“Combining the diagnostic—EAA—with the intervention—PMX—addresses the root cause of the problem and changes the equation for patients with ESS,” Dr. Kellum suggests. “Guided by EAA, Spectral’s unique therapeutic hemoperfusion device, PMX, is highly effective in removing the sepsis-causing endotoxin from the bloodstream using the electrochemical properties of Polymyxin-B, while avoiding side effects of its systemic administration. The device selectively absorbs circulating endotoxin, rebalancing the immune system leading to a decrease in inflammatory mediator levels and improvement in vascular function and hemodynamics. This device and therapy are poised to become the de facto standard of care for ESS,” he adds. 
In 2022, PMX received FDA Breakthrough Device Designation for the treatment of endotoxic septic shock. PMX, available in Canada, where Spectral holds exclusive rights, and is approved for therapeutic use in Japan and Europe, having safely and effectively treated patients more than 340,000 times to date. As of 2019, more than 200 scientific papers and peer-reviewed articles have been published concerning PMX and large databases from Japan show highly significant results.
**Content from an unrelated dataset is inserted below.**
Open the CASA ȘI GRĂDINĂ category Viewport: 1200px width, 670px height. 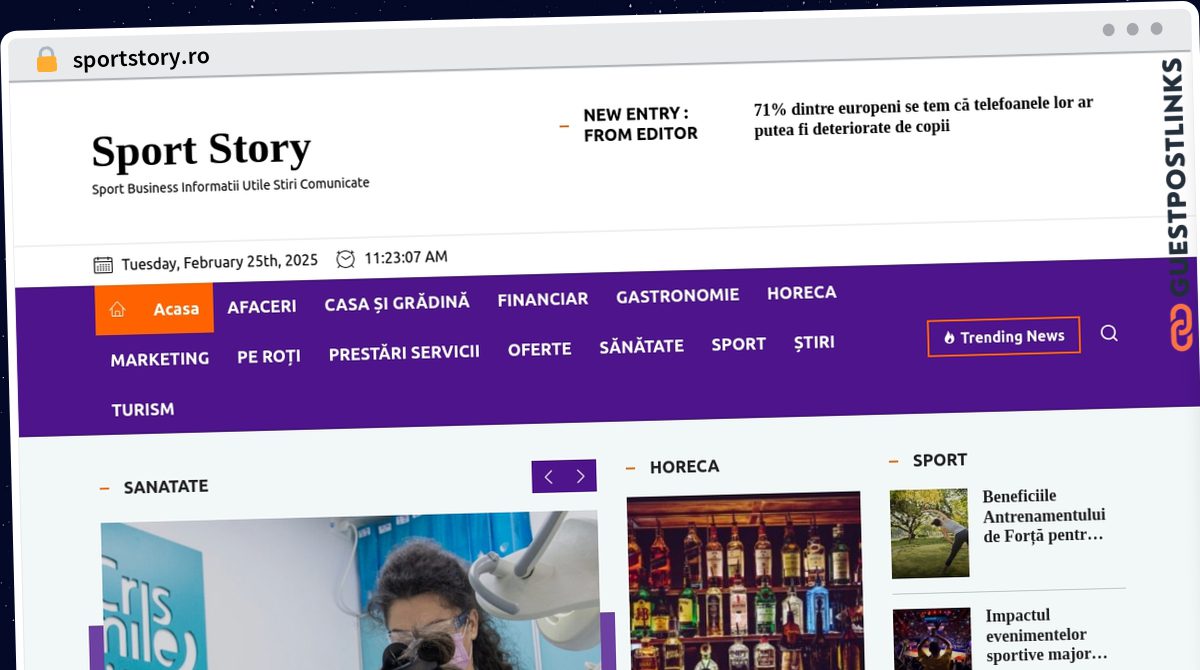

Clinically available since 1995, Spectral secured exclusive U.S. developmental and commercial rights for PMX in 2009, followed by an exclusive Canadian distribution agreement in 2010. Both EAA and PMX are licensed and available commercially in Canada by Health Canada.
Currently, the company is enrolling patients for its Tigris trial, a Phase 3 confirmatory study designed as a 2:1 randomized trial of 150 patients to evaluate the use of PMX in addition to standard care versus standard care alone in adults treated for endotoxemia and septic shock. “We continue to enjoy very strong activity at our sites and we remain confident in finalizing full Tigris enrollment around year end 2024,” Dr. Kellum says.
Tigris is being conducted at 22 sites throughout the U.S. and is a follow-on trial to the company’s initial EUPHRATES trial, which showed benefit but not statistically significant enough for FDA approval, Mr. Seto says. “However, since the initial trial was robust, and this is a huge unmet need, we analyzed our data further and found that out of a subgroup of 179 patients with certain parameters around organ dysfunction and endotoxic activity level ranges between .6 and .9, there was an approximately 10% absolute mortality benefit. With this evidence, we embarked on the Tigris trial.”
Mr. Seto adds that the Tigris trial design is unique in that the company will build on knowledge gained from the EUPHRATES subgroup of 179 patients and combine it, through Bayesian analysis, with data from the 150-patient confirmatory trial, as part of its FDA regulatory submission.
In terms of commercialization, Mr. Seto informs that in 2020, Spectral entered into an exclusive distribution agreement with Baxter (NYSE: BAX). “There is no better partner for our EAA/PMX device and therapy than Baxter—our device actually runs on their CRRT machine,” he says. “They have a large multi-disciplinary team dedicated to the commercialization launch of our device, and Baxter has a greater than 50% share of the CRRT market in the U.S., making this a natural partnership for us.”
Looking ahead, Mr. Seto emphasizes that Spectral’s 30-year track record of clinical and regulatory excellence lends the company significant confidence in navigating the regulatory pathway for its device and therapy.
“We are highly differentiated and competitive in the ESS space, which currently has no other therapy beyond standard of care, and a U.S. addressable market of more than $2.1 billion annually,” he adds.